Trib Total Media TV writer Rob Owen offers a viewing tip for the coming week.
Ever since ABC premiered “Lost” to critical acclaim and commercial success in 2004, networks have tried to duplicate its success with serialized, mystery-unlocking stories.
Rarely have networks succeeded. A litany of supernatural/alien-themed series — “666 Park Avenue,” “Invasion,” “The Nine,” “Flash Forward,” “Alcatraz,” “Surface,” “Revolution,” “The Event,” “Threshold,” “Resurrection” — followed “Lost.” Each one began by presenting a mystery, then stretched out the story and usually got canceled before they could provide resolution.
Their inability to provide answers ensured similar series that followed drew fewer eyeballs as viewers grew more wary of getting on board a similar ride. As more unresolved shows piled up and more viewers swore off this type of program, it became a self-fulfilling prophecy that these shows will more often fail. Networks keep trying them anyway.
NBC’s “Debris” (10 p.m. Monday, WPXI-TV) is the latest, joining the network’s “Manifest” (returning at 8 p.m. April 1), a double dose of watch-at-your-own-risk-of-disappointment TV.
“Debris” follows British MI-6 agent Finola Jones (Riann Steele) and American CIA agent Bryan Beneventi (Jonathan Tucker) as they chase down pieces of wreckage from an alien spacecraft. When these debris come in contact with humans, the debris can have mysterious effects, like making bodies levitate a foot above the ground.
The pilot episode is eerie and surprising at times but it also has that will-any-of-this-get-resolved? vibe hanging over it. There’s also a love-will-heal resolution that’s fairly cheesy as well as a frustrating opaqueness.
When Beneventi demands an explanation to one subset of the mystery from his boss, viewers will likely roll their eyes at the boss’s response, which echoes the show’s attitude: “That’s all I can share for now.”
J.H. Wyman, a veteran of Fox’s serialized mystery “Fringe,” is showrunner on “Debris” and acknowledged the need for a balance of serialized storytelling across the series with individual episodes that feel complete.

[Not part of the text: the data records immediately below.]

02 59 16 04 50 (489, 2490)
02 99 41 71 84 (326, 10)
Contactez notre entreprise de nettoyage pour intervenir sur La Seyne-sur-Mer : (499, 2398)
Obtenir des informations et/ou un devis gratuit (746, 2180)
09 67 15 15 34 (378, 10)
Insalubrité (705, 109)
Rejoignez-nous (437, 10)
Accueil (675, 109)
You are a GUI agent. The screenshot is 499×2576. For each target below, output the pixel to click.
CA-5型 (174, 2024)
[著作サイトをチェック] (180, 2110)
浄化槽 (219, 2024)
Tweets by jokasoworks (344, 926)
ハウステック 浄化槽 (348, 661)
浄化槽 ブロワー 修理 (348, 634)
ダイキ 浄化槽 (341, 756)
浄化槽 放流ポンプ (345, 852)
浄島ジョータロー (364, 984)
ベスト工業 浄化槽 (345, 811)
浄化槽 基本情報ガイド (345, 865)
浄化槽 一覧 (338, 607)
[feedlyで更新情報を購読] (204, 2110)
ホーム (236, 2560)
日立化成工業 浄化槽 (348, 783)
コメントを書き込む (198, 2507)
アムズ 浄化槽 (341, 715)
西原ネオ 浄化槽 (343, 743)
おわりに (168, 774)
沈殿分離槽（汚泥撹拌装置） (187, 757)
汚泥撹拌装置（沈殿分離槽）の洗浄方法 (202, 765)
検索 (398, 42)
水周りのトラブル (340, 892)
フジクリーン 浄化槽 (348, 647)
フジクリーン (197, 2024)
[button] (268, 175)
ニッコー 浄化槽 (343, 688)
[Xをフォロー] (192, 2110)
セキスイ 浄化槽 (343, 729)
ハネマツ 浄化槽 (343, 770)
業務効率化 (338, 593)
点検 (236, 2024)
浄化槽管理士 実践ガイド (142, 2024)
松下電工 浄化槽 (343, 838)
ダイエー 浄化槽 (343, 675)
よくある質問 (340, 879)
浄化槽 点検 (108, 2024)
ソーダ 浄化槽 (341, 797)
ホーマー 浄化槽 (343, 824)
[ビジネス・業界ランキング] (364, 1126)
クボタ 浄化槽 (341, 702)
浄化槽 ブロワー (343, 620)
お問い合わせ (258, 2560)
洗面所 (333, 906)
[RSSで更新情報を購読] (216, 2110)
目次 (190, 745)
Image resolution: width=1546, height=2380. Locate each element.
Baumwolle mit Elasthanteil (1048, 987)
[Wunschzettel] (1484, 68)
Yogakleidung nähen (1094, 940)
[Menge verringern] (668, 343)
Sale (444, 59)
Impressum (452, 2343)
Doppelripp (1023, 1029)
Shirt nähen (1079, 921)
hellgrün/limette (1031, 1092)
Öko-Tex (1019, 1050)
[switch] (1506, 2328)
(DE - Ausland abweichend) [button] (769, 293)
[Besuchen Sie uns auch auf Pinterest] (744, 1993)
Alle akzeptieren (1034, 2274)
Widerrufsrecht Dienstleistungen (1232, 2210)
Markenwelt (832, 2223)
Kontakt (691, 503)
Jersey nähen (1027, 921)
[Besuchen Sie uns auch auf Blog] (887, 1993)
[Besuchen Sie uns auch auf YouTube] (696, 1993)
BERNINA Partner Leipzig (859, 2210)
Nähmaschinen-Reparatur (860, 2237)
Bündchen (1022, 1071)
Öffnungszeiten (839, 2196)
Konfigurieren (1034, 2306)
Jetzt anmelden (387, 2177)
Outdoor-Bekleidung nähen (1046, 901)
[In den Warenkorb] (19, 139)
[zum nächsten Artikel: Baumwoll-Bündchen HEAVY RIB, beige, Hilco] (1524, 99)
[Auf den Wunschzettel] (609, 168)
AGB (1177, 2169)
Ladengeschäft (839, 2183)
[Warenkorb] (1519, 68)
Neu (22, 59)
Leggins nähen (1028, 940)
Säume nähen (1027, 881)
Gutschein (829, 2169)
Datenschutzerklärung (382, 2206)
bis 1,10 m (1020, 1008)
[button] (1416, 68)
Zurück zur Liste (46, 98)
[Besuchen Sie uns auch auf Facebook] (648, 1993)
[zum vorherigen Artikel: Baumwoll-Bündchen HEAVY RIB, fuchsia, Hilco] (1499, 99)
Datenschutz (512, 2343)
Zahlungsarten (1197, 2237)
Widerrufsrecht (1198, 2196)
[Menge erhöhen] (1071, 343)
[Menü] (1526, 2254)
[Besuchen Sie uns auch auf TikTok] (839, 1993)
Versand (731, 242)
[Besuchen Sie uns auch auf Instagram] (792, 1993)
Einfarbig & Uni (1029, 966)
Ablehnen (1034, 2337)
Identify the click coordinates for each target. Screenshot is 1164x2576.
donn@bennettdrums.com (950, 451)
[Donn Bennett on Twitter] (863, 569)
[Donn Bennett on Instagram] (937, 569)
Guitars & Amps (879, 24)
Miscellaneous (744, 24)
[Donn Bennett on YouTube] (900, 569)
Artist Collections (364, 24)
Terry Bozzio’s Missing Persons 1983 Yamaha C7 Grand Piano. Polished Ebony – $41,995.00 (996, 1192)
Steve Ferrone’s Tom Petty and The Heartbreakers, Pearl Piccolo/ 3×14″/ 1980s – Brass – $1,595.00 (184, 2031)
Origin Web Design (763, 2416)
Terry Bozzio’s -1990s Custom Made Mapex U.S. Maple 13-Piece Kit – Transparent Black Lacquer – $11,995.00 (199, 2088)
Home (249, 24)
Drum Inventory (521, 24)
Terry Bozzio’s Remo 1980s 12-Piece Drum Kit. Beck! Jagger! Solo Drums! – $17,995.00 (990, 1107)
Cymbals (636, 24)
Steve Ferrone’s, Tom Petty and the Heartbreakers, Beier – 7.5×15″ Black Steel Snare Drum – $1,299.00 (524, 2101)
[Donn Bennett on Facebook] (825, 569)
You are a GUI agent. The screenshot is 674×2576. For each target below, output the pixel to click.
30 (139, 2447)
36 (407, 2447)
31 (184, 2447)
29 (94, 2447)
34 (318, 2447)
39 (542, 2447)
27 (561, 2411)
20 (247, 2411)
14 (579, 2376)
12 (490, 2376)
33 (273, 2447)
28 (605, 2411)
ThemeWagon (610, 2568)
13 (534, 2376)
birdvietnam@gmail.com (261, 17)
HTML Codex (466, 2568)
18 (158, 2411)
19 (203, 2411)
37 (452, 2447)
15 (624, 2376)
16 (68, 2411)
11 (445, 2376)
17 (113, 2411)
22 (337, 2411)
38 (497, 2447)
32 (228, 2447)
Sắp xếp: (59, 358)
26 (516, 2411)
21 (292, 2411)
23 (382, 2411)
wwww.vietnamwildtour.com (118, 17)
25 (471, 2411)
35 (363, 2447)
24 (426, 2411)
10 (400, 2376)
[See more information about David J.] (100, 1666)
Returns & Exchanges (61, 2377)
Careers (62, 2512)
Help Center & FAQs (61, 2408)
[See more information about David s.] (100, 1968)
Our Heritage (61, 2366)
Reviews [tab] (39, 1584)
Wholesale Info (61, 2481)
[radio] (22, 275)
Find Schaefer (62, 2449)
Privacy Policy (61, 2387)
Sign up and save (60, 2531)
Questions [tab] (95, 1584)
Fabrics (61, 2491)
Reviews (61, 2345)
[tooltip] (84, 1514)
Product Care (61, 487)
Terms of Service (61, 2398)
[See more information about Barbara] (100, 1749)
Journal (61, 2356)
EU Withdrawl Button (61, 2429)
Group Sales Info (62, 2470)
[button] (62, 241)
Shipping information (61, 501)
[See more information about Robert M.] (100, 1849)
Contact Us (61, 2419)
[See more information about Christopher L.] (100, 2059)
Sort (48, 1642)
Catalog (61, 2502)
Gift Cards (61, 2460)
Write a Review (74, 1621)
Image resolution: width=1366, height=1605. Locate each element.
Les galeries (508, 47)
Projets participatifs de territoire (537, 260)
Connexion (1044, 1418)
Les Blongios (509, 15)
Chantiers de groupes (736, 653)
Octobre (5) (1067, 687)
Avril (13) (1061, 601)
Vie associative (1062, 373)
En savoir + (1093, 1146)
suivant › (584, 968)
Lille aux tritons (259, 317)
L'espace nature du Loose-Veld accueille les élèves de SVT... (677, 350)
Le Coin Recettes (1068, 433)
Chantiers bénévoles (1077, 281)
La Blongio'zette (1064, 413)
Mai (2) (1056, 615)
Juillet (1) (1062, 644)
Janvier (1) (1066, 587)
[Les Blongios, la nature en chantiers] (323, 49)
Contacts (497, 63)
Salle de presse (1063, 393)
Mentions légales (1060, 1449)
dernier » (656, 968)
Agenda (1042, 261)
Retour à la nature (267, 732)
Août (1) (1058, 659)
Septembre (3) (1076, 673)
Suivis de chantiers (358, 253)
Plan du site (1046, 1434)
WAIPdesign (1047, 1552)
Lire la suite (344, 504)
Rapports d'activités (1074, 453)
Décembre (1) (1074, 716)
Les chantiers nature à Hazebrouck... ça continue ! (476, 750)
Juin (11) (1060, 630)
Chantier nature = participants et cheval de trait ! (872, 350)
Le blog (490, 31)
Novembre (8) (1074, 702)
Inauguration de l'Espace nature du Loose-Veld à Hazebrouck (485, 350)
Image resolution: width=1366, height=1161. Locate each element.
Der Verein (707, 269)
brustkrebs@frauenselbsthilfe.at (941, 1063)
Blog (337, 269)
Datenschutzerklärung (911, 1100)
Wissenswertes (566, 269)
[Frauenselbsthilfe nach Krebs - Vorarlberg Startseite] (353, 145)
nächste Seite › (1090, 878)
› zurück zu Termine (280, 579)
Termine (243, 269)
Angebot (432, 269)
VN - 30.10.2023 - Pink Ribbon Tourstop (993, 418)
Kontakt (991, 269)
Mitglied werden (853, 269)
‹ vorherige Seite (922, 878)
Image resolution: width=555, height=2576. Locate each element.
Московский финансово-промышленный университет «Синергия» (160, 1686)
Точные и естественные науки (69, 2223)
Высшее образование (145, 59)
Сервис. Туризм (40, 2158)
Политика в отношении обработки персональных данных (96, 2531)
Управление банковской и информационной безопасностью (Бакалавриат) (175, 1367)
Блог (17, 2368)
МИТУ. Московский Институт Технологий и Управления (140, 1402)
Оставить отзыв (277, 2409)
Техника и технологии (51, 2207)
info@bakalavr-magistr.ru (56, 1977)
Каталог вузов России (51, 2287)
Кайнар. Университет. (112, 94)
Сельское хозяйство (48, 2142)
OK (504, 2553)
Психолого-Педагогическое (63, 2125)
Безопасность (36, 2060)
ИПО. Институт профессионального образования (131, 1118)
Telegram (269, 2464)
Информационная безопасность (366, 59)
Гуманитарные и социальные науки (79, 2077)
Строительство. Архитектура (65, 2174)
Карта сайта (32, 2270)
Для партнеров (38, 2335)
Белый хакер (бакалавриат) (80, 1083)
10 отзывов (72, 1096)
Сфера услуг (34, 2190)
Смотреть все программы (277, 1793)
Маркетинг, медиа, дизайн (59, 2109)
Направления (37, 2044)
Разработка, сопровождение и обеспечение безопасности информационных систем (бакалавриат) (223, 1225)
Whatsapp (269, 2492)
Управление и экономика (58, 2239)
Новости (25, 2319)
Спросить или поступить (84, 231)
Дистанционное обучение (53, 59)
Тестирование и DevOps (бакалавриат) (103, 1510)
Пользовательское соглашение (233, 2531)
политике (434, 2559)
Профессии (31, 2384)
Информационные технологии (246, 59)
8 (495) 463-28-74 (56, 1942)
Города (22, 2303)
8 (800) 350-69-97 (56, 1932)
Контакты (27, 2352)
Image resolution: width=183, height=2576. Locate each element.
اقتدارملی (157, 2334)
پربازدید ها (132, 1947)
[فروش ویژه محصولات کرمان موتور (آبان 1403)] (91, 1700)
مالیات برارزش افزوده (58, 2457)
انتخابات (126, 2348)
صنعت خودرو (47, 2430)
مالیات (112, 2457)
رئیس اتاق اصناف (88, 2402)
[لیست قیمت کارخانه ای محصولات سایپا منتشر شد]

“That’s the biggest lesson I learned (from ‘Fringe’) is you’ll have a week to week show that people can come back to, but for the real hard-core fans, they understand that there’s a plan,” he said in a February online press conference during NBC’s portion of the Television Critics Association winter 2021 press tour. “There’s a feeling like there’s this unseen narrator pushing you silently down this road that’s going to amount to something — and something big.”
Of course, to get to “something big,” the show has to survive long enough. Viewers will have to decide for themselves if that risk is one they’re willing to take on “Debris.”